Ketiga, kreatif dan inovatif. Di abad ini dunia pendidikan membutuhkan guru yang kreatif dan inovatif dalam pembelajaran. Digitalisasi yang melanda kehidupan modern saat ini membutuhkan sikap kreatif dan inovatif para guru. Jangan sampai peserta didik lebih tertarik pada aktivitas lain ketimbang aktivitas belajar.

Guru tidak bisa lagi hanya mengandalkan ilmu yang diperoleh semasa ia kuliah. Tantangan perubahan yang begitu cepat menuntut guru adaptif terhadap perubahan itu, lalu menyikapinya dengan kreativitas dan inovasi. Tanpa itu semua, guru akan tertinggal oleh zaman, sehingga ia tidak bisa menyiapkan generasi masa depan.

Tantangan Eksternal Guru Masa Kini

Selain tantangan internal, guru masa kini dihadapkan pada tantangan eksternal. Di antara tantangan eksternal guru saat ini ialah:

Pertama, globalisasi. Globalisasi telah berhasil menghubungkan kelompok masyarakat satu dengan kelompok masyarakat lain di seluruh belahan bumi dengan sangat cepat. Guru tidak bisa menutup mata dengan hal ini. Oleh sebab itu, globalisasi harus diadaptasi oleh guru secara cepat. Aktivitas pembelajaran tidak hanya membatasi diri pada kehidupan lokal, tetapi harus membuka wawasan siswa dengan wawasan global.

Metoda, pendekatan, stratgi, dan model pembelajaran yang digunakan guru tidak cukup hanya menggunakan model tradisional, tetapi harus bervariasi sesuai tuntutan global. Untuk itu, kembali lagi, seorang guru harus memiliki budaya belajar yang kuat. Guru tidak boleh berhenti belajar dan berpuas diri dengan ilmu yang ia dapatkan di bangku perkuliahan. Semua kompetensi yang harus dimiliki guru wajib terus di-upgrade setiap waktu.

Kedua, perkembangan paham demokrasi dan hak asasi manusia. Kedua paham ini berkembang dengan sangat cepat dan massif di dunia ini, tidak hanya dalam dunia politik. Semua orang saat ini bebas berekspresi menyampaikan pikirannya, termasuk komentar dan penilaian terhadap dunia pendidikan, utamanya profesi guru. Menghadapi kenyataan ini, guru mesti adaptif terhadap perkembangan dua paham ini.

Pendekatan pembelajaran dan pelayanan pendidikan wajib memperhatikan kedua hal ini. Jika tidak, guru akan dibully oleh masyarakat.
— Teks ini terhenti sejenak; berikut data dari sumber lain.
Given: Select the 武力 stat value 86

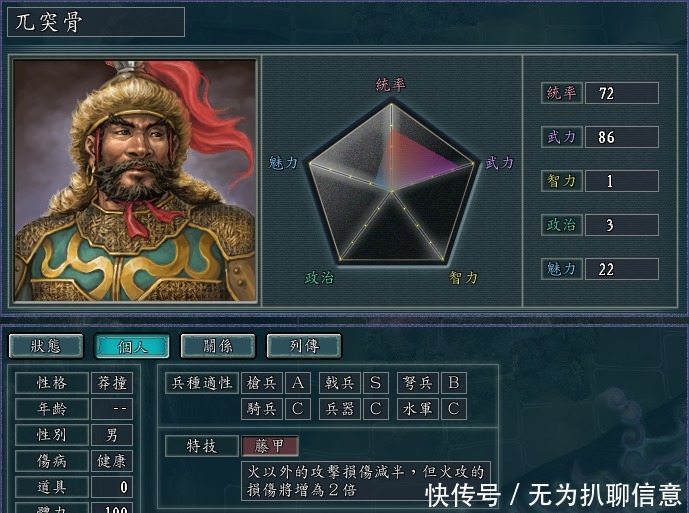Looking at the screenshot, I should [622, 137].
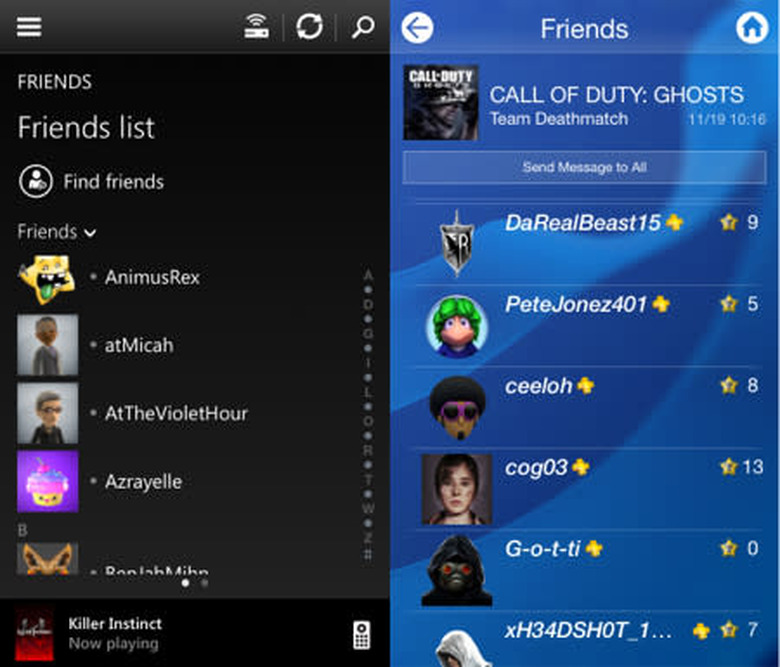Open Call of Duty: Ghosts game thumbnail
Viewport: 780px width, 667px height.
440,103
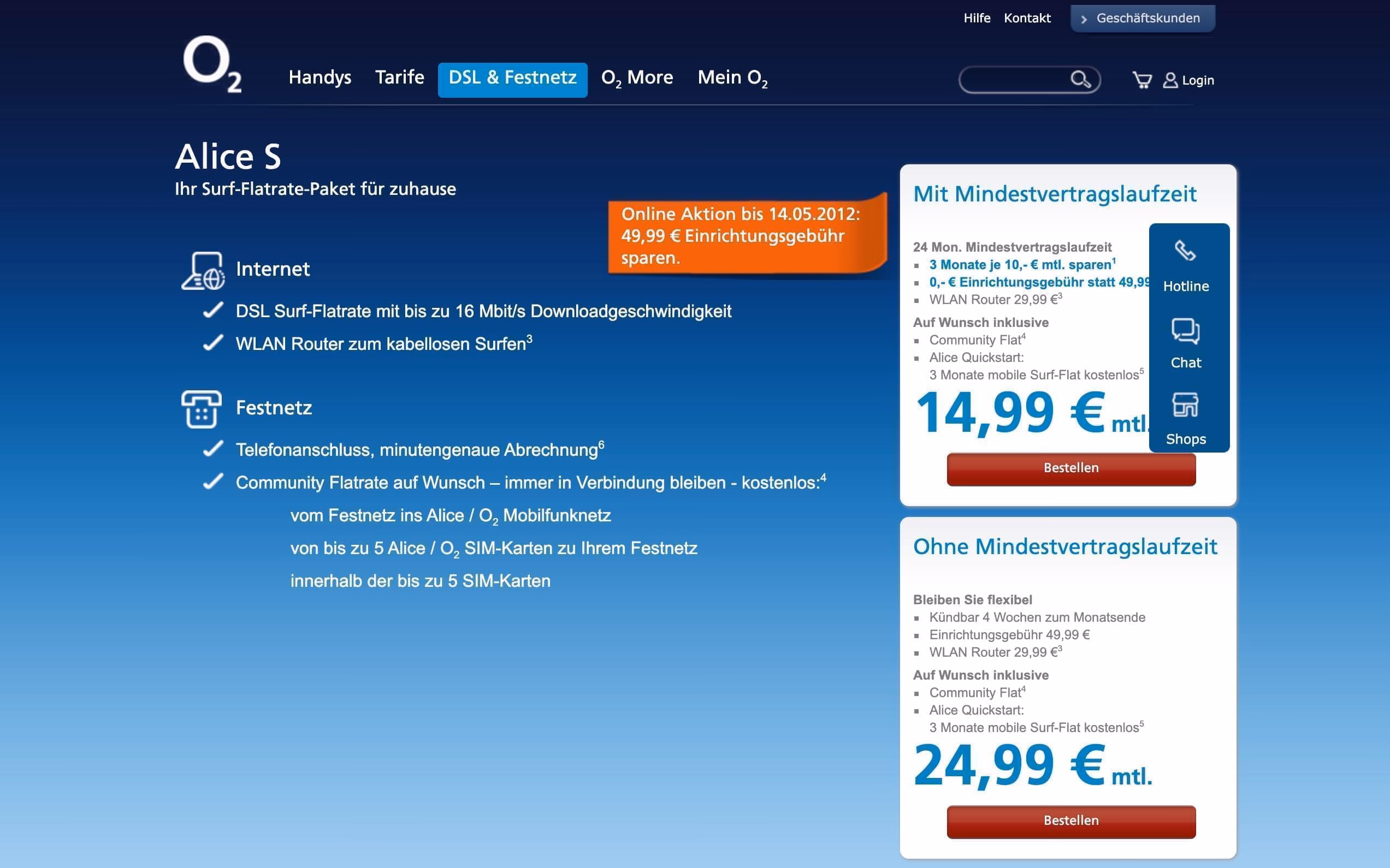Click the Hilfe link
The height and width of the screenshot is (868, 1390).
point(977,19)
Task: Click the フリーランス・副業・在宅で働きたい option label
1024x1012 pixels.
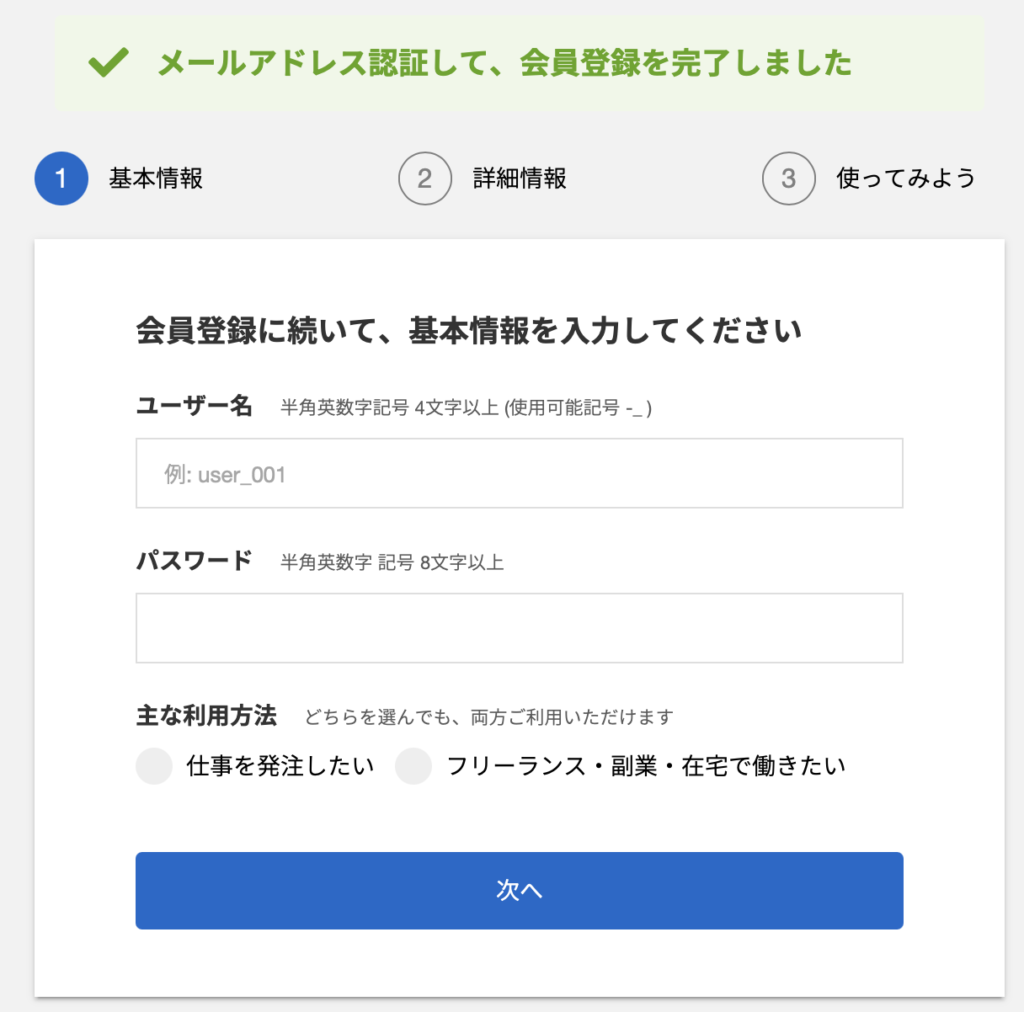Action: pyautogui.click(x=646, y=766)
Sedikit saja guru melakukan pendekatan pembelajaran yang kurang sesuai dengan tuntutan hak asasi manusia, maka seluruh dunia mengarahkan pandangan matanya kepada guru. Oleh sebab itu, guru wajib mempelajari regulasi baru berkenaan dengan pelayanan pendidikan yang ramah anak, sesuai dengan paham hak asasi manusia.
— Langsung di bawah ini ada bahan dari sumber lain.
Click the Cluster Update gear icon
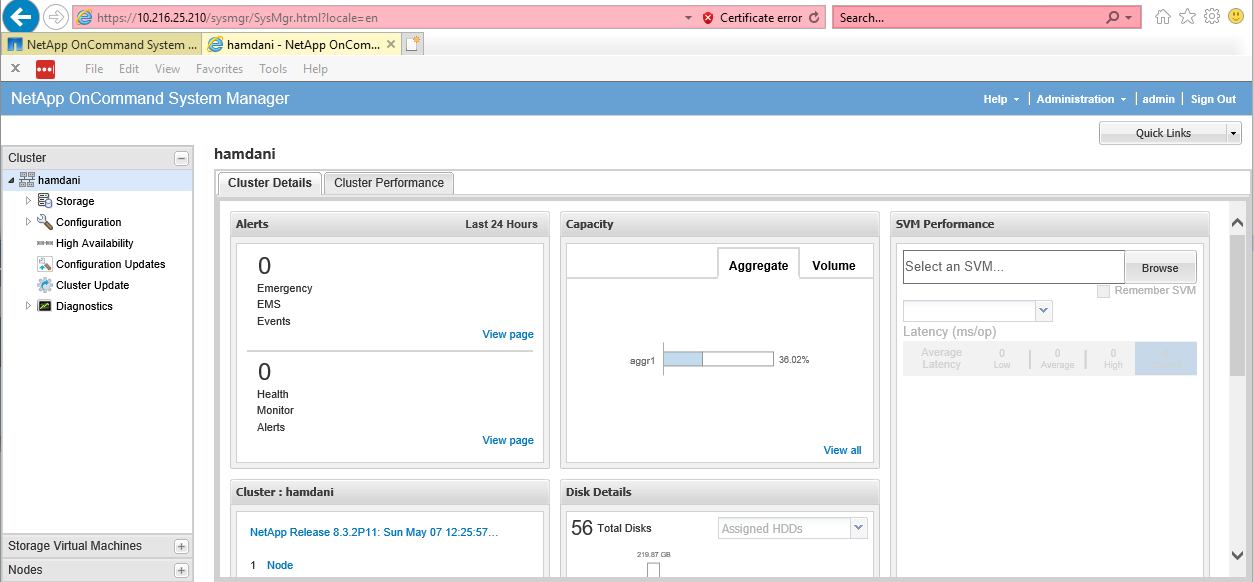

Ketiga, gaya hidup konsumtif dan serba glamour. Guru wajib waspada terhadap kedua gaya hidup ini. Penghasilan guru tidak akan mencukupi untuk memperturutkan dua gaya hidup ini. Oleh sebab itu, guru wajib mempertahankan sikap kebersahajaan dalam hidup sebagai bagian dari nilai-nilai pendidikan.

Memang, tidak mudah hidup bersahaja dalam kondisi lingkungan yang serba konsumtif dan glamour. Tapi, itulah tantangan yang harus dihadapi guru saat ini. Jika guru tidak mampu menjadi model hidup bersahaja, maka pendidikan tidak akan melahirkan manusia-manusia yang bersahaja.
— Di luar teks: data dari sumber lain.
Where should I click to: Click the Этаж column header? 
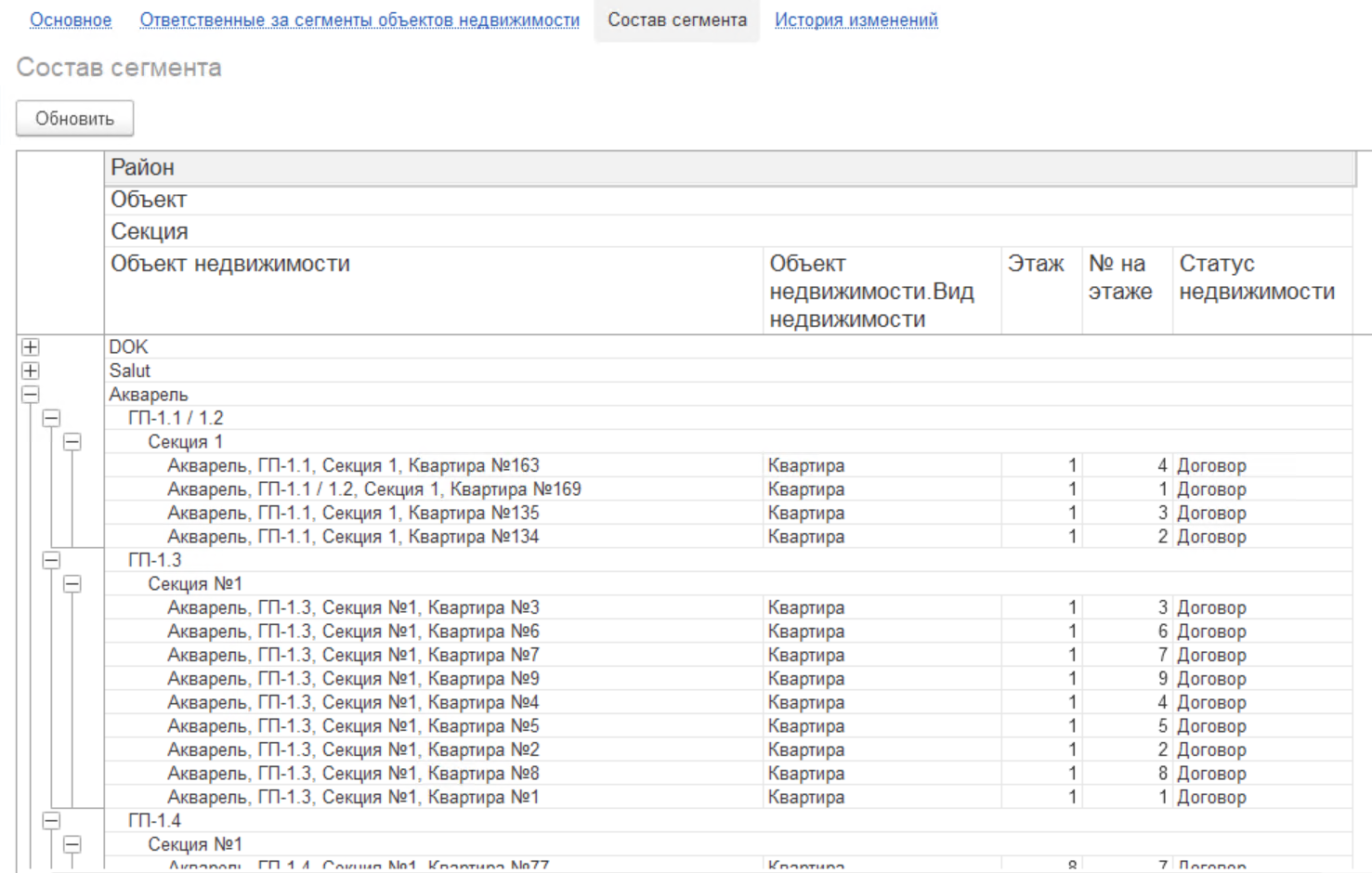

Sebetulnya, masih banyak tantangan-tantangan lain yang harus dihadapi guru di zaman ini. Namun, beberapa tantangan di atas dapat mewakili tantangan utama yang harus dihadapi guru.

Semoga di hari Guru Nasional 25 November 2022 ini, guru Indonesia mampu memaknai tantangan guru sebagai bahan kajian untuk meningkatkan layanan pendidikan di masa mendatang. Walaahu a’lam.